The energy conservation program within the Caltrans Division of Transportation Planning has developed and implemented numerous energy reduction measures. The program benchmarks energy consumption at numerous facilities to identify ways to reduce the Department’s impact on the state power grid. This initiative also upgrades traffic signals from high watt incandescent lamps to low energy light-emitting diode fixtures, and assists in photovoltaic (solar) power generation projects.
The program is also helping to implement the Governor’s Executive Order S-20-04, which calls for reducing electricity consumption in state buildings 20 percent by 2050. Also, all new facilities and major facility rehabilitation projects are being designed to Leadership and Energy and Environmental Design (LEED) Silver or better certification rating standards. (LEED is an international certification and verification program that strives to conserve resources through wiser “green” building design.)
Through engineering and materials science, Caltrans is also progressing toward more environmentally friendly paving products that are as long lasting as conventional methods. For example, producing a ton of cement produces about a ton of carbon dioxide. However, GHG emissions are drastically lowered by using new materials such as fly ash in concrete production. The conventional hot mix asphalt paving process is being replaced when possible with warm mix asphalt, which uses less energy to heat with reductions of 50 to 100˚ F. In short, it emits less heat when being placed on the road. When possible, the Department also recycles and reclaims paving materials. Studies are underway to determine the potential use of permeable and cool pavements.

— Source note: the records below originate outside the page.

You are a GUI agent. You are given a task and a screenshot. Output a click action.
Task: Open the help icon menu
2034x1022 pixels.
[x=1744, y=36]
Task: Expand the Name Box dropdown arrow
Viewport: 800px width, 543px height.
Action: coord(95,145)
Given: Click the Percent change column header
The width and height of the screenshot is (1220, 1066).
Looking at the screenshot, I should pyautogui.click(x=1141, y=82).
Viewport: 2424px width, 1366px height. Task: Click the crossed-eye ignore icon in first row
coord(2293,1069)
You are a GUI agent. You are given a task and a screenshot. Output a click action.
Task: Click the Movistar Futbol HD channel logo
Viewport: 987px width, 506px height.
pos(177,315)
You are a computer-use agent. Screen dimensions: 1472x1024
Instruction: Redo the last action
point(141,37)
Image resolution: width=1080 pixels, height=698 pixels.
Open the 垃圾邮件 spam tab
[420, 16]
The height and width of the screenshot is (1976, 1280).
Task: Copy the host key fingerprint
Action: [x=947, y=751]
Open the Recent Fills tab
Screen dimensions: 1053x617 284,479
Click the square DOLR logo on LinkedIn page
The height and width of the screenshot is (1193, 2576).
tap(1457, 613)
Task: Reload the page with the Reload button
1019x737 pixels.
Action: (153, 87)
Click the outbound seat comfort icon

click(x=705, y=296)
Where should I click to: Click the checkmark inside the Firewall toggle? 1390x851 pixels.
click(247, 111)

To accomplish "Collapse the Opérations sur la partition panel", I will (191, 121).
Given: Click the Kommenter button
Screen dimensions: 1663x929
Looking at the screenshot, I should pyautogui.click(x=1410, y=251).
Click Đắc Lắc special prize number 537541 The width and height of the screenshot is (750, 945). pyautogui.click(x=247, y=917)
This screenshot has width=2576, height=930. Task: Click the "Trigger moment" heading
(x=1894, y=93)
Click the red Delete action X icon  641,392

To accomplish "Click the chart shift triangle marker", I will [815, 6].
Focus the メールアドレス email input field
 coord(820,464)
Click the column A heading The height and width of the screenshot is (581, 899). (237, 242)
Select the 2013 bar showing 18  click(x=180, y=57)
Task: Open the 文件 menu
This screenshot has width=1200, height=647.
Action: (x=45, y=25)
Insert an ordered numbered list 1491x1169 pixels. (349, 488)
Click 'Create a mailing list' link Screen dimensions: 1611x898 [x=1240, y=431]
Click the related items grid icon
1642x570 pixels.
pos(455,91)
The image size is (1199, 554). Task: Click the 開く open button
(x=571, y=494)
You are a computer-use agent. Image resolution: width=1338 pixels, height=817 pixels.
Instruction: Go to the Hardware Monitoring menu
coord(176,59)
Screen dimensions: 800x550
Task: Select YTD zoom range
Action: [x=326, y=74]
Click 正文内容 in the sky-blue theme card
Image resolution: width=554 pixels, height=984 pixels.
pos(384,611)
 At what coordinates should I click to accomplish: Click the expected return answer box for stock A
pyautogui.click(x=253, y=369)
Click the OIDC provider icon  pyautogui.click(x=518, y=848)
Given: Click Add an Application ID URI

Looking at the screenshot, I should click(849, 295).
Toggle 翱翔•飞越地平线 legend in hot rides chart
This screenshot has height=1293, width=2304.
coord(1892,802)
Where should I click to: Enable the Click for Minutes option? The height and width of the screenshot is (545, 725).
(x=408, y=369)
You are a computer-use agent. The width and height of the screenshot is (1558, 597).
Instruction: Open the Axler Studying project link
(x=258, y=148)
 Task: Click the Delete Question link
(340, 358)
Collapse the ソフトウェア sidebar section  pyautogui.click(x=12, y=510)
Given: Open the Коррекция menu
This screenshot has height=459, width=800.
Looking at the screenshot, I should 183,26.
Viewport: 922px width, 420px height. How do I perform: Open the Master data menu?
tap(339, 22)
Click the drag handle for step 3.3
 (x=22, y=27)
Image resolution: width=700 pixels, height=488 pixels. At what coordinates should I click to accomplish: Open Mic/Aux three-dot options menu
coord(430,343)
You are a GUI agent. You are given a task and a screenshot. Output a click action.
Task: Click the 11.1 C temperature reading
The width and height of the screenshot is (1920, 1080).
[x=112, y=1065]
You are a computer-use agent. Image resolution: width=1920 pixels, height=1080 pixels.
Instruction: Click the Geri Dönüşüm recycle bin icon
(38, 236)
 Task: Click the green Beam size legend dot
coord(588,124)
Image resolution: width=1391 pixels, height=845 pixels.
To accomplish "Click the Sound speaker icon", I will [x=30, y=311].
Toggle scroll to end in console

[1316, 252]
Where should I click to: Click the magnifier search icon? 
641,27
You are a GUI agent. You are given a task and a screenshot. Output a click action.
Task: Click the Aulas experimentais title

Many other efforts are being undertaken to reduce the Caltrans carbon footprint while maintaining a safe, efficient transportation system. In fact, Caltrans believes that creating a sustainable transportation system will yield other benefits, including more efficient use of transportation resources, reduced dependency on fossil fuels, greater energy security, improved mobility and travel options, and more livable communities.
Caltrans is proud to be at the forefront of taking on the climate change challenge, and the Department sees this moment as an opportunity to transform the way we do business, moving toward clean and sustainable technologies to ensure that all Californians can enjoy clean air, unpolluted water, and a healthy environment.